- EXERCISE DETAILS -
Starting with the line containing "Image resolution: width=1280" and going on through the line containing "Click the user", turn those lines into a two-column CSV with the headers text and answer. Give one row per text-and-answer pair, putting each value in its own quoted field and replacing line breaks with spaces.

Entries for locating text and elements

::::

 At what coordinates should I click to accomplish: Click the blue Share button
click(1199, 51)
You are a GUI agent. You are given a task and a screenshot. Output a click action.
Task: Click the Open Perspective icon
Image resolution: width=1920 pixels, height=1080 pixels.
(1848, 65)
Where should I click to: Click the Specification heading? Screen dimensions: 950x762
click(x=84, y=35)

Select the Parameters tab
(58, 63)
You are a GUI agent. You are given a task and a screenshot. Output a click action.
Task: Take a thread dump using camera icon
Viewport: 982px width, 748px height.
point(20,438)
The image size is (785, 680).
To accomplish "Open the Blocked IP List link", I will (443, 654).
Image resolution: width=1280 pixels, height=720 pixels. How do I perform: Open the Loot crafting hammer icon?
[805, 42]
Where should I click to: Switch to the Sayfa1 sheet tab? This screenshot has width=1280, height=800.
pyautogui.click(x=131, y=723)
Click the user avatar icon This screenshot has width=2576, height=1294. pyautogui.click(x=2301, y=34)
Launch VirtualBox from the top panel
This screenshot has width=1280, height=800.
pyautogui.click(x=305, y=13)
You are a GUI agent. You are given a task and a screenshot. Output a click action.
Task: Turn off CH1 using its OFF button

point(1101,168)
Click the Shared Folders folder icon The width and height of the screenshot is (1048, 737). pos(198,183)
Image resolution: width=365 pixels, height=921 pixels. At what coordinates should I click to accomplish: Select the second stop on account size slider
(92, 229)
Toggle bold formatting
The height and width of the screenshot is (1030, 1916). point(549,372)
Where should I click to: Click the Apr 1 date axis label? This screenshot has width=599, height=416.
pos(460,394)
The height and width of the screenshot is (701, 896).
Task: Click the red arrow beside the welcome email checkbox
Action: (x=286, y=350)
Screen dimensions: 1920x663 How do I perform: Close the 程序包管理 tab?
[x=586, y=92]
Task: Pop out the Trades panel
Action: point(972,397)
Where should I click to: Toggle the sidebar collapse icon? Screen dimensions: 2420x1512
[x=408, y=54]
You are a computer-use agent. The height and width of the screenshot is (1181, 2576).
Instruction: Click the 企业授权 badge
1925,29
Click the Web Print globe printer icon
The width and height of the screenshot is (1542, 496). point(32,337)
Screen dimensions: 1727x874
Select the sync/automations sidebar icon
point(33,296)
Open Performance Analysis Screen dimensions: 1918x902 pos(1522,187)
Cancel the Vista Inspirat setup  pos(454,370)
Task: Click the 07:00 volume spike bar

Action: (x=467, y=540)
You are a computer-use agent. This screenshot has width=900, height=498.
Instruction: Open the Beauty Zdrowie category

::::

- ANSWER BELOW -
text,answer
"Image resolution: width=1280 pixels, height=720 pixels. How do I perform: Open the Loot crafting hammer icon?","[805, 42]"
"Where should I click to: Switch to the Sayfa1 sheet tab? This screenshot has width=1280, height=800.","pyautogui.click(x=131, y=723)"
"Click the user avatar icon This screenshot has width=2576, height=1294.","pyautogui.click(x=2301, y=34)"